WHAT IS ASKED> Print the passage of the script feedback thread below that starts at "I liked this" and ends at "It was menacing.".

QUOTED TEXT>
I liked this one. It's not perfect, but I really liked it anyways.

I love your style of writing. It is an "in your face, what you see is what you get" style. It's so simple and yet it's so effective.

The story is a good, creepy little jealousy script. And Iliked the end. It was menacing.

I think the biggest problem for this script is the dialog. It's very hammy.

There were also a few spelling errors through out, but those don't really bother me.

There are a couple of times where you called Jake, Jack.

Overall, I liked it alot. Just fix the dialog and make it more real. 8/10

~Zack~
Posted by: mgj, March 9th, 2008, 6:33pm; Reply: 2
Hey Gabe,

This sort of plays out like a dark teenage fairytale in a way.  It was a little hard to follow, especially with all the jumping around you did and shifting of locations but I think I got the gyst of it.  One suggestion - I assume the VO's are meant to imply that Emma and James are speaking on the phone.  If that's the case you might want to indicate this in the description.

As well, Tom and James appear to be friends.  In fact Tom seems to have some sort of hold over him, almost a Leopold and Loeb sort of bond.  You might want to explore this a bit more.  I know this is a short so it's never easy to flesh out all of your characters completely but I think this relationship needs a little more developing.

Don't get me wrong, I don't mind the cryptic nature of your writing; it fits the story you're telling but a few extra details might bring this to life.  I like the transition shot going from a closed locker to complete darkness.  This may be considered stepping over the line into director territory but I like to think us writers can get away with it from time to time.

Nice job, just could use a bit of tweaking.  One other thing - I'd go into your spell-checker and hide the spelling and grammer mistakes.  It's listed under options.  You just check the box.  It'll look more professional that way.

-Mike
Posted by: Mr.Ripley, March 9th, 2008, 6:58pm; Reply: 3
Thanks guys for the read. Cryptic is my middle name, lol. but yeah. What I focused in this one was trying to show an arc. But I understand what you mean about locations.  

The scene between Tom and James is an idea that I'm playing around with to include in the revision. Tom is James' killer side.  If more readers like this, then I'm keeping it.

I noticed the errors before, and I'm planning on to fix these. Not now though, I'm working on Closed In. I'm about 10pgs into it.

Thanks guys for the read,
Gabe
Posted by: Zack, March 9th, 2008, 7:03pm; Reply: 4

Quoted from Mr.Ripley

The scene between Tom and James is an idea that I'm playing around with to include in the revision. Tom is James' killer side.  If more readers like this, then I'm keeping it.



So Tom doesn't really exist? It's a neat idea, but I think it needs to be more clear.

GIVEN MATERIAL>
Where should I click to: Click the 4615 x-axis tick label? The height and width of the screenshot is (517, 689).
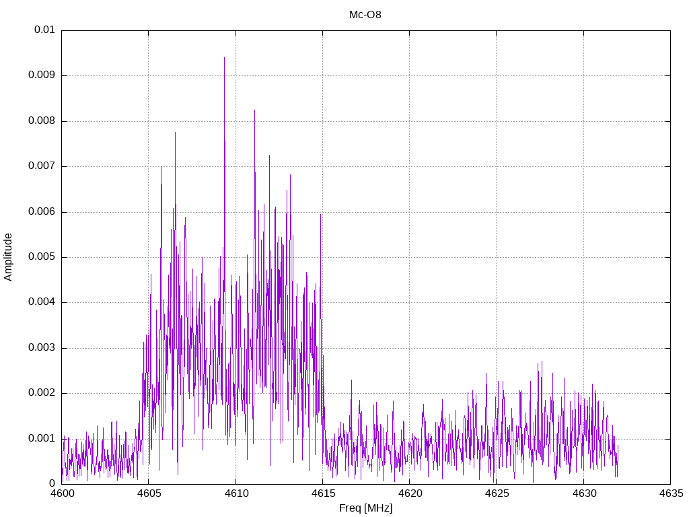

RESULT FOR THIS TASK>
I liked this one. It's not perfect, but I really liked it anyways.

I love your style of writing. It is an "in your face, what you see is what you get" style. It's so simple and yet it's so effective.

The story is a good, creepy little jealousy script. And Iliked the end. It was menacing.